Aim » Arrange the records from the line containing "above Hasbay Eczanesi?" through the line containing "[x=411, y=392]", inclusive, as a Markdown table with the columns No. and Line, leaving out blank lines.
::::
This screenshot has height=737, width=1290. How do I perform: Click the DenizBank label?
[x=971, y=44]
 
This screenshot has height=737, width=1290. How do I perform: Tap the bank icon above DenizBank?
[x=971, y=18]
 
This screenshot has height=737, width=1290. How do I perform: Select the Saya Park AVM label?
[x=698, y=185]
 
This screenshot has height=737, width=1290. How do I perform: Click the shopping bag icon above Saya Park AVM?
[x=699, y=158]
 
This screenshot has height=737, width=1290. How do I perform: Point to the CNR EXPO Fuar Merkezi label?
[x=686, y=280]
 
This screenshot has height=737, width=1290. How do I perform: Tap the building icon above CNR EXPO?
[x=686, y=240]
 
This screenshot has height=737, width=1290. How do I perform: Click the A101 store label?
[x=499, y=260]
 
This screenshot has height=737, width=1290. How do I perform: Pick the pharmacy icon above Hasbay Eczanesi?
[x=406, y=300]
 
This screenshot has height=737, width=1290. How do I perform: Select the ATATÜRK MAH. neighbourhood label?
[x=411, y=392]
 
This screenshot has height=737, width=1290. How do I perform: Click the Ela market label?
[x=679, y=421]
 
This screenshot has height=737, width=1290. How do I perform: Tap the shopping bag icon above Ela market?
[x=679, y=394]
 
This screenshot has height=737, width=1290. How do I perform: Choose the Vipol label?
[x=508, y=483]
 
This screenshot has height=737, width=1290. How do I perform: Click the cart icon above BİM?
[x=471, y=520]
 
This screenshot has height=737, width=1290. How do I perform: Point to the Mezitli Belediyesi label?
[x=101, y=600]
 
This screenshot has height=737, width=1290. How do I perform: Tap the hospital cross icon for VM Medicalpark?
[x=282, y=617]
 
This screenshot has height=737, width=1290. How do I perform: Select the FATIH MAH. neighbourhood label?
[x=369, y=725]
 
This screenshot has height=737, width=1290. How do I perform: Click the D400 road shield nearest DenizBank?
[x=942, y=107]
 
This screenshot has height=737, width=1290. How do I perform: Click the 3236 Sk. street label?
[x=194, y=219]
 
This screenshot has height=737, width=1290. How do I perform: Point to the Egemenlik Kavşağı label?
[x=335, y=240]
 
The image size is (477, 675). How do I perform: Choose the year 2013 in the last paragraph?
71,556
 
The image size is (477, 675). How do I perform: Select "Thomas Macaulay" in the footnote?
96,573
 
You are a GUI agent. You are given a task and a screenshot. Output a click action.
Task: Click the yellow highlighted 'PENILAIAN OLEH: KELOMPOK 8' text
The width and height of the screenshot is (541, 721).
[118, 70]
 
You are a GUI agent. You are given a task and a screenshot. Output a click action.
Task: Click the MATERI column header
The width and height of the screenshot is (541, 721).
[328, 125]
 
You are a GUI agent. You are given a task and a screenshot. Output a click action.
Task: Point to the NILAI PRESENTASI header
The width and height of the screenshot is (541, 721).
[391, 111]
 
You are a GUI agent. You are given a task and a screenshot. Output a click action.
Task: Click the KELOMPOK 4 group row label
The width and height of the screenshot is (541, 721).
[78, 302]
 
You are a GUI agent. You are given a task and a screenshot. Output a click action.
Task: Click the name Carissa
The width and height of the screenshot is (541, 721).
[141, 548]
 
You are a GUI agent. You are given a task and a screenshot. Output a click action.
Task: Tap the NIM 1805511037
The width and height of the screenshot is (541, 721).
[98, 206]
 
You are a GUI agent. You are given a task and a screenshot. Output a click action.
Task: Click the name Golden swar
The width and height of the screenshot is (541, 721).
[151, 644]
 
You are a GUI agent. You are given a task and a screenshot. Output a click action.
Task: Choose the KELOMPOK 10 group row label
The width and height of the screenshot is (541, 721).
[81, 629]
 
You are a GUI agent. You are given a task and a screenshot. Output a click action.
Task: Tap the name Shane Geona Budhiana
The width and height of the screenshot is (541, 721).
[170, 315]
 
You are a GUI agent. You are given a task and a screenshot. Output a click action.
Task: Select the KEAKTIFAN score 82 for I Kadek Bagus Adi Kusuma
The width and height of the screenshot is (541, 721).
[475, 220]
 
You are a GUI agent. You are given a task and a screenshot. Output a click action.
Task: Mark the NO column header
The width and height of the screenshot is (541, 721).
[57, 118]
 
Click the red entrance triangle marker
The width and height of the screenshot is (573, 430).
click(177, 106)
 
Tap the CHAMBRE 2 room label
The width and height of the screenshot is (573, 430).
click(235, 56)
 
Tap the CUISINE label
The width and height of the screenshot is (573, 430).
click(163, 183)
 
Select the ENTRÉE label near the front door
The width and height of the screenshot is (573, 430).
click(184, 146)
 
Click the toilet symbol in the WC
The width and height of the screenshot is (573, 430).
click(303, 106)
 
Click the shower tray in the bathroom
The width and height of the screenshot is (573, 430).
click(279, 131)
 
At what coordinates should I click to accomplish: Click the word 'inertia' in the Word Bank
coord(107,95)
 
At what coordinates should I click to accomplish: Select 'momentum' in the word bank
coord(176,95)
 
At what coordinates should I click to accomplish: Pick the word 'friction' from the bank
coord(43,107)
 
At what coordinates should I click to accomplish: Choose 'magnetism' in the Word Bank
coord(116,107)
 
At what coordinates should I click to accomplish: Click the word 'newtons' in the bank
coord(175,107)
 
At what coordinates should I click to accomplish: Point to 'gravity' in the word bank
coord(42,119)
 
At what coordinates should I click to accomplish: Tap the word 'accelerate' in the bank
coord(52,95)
::::
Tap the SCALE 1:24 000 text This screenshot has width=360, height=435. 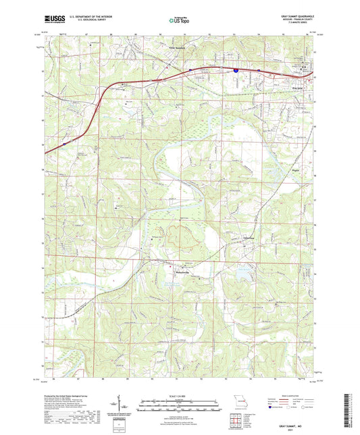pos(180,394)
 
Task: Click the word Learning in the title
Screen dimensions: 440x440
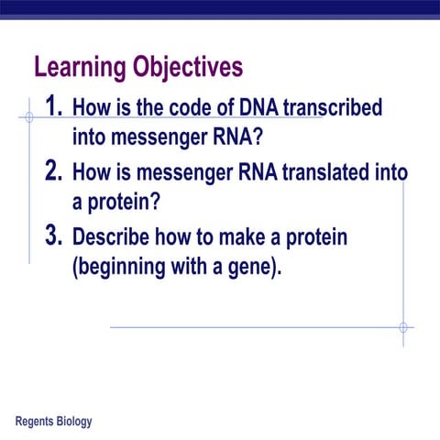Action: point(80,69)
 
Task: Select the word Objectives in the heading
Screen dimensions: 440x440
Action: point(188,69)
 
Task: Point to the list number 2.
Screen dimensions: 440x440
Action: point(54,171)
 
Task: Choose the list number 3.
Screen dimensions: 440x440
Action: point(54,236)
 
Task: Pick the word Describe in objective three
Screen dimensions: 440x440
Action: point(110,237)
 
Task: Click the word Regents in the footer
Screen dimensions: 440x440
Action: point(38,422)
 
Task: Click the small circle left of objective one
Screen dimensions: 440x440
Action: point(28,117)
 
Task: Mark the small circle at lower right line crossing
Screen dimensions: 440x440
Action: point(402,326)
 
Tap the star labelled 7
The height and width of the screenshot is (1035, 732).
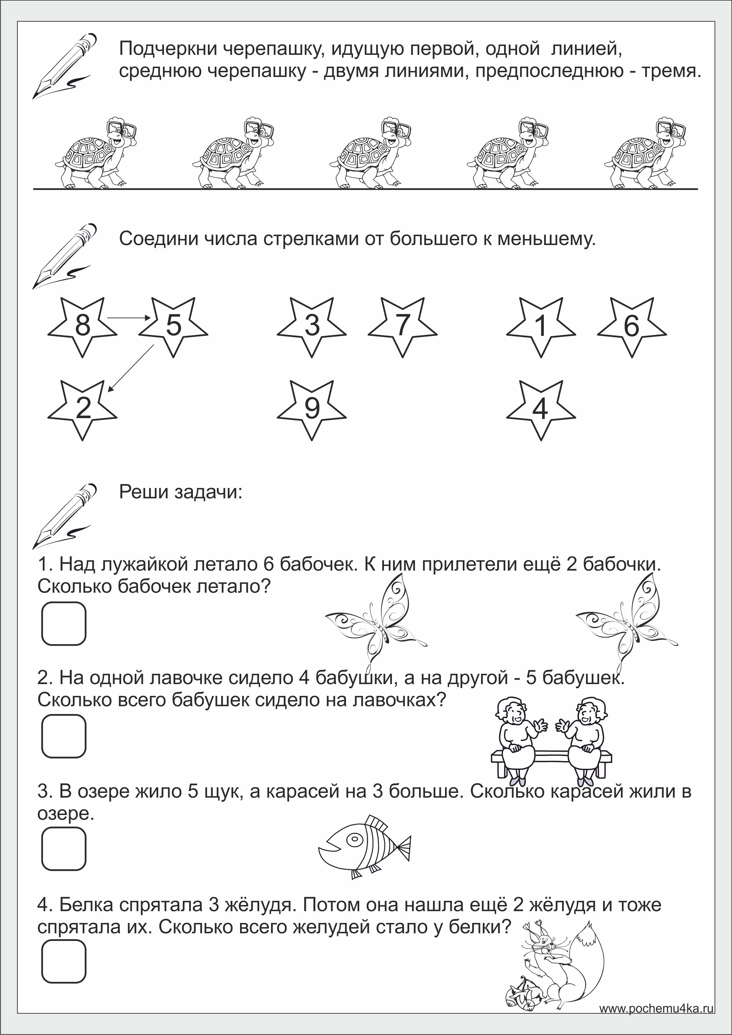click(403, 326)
::::
Complete response »
| No. | Line |
|---|---|
| 1 | This screenshot has height=737, width=1290. How do I perform: Pick the pharmacy icon above Hasbay Eczanesi? |
| 2 | [x=406, y=300] |
| 3 | This screenshot has height=737, width=1290. How do I perform: Select the ATATÜRK MAH. neighbourhood label? |
| 4 | [x=411, y=392] |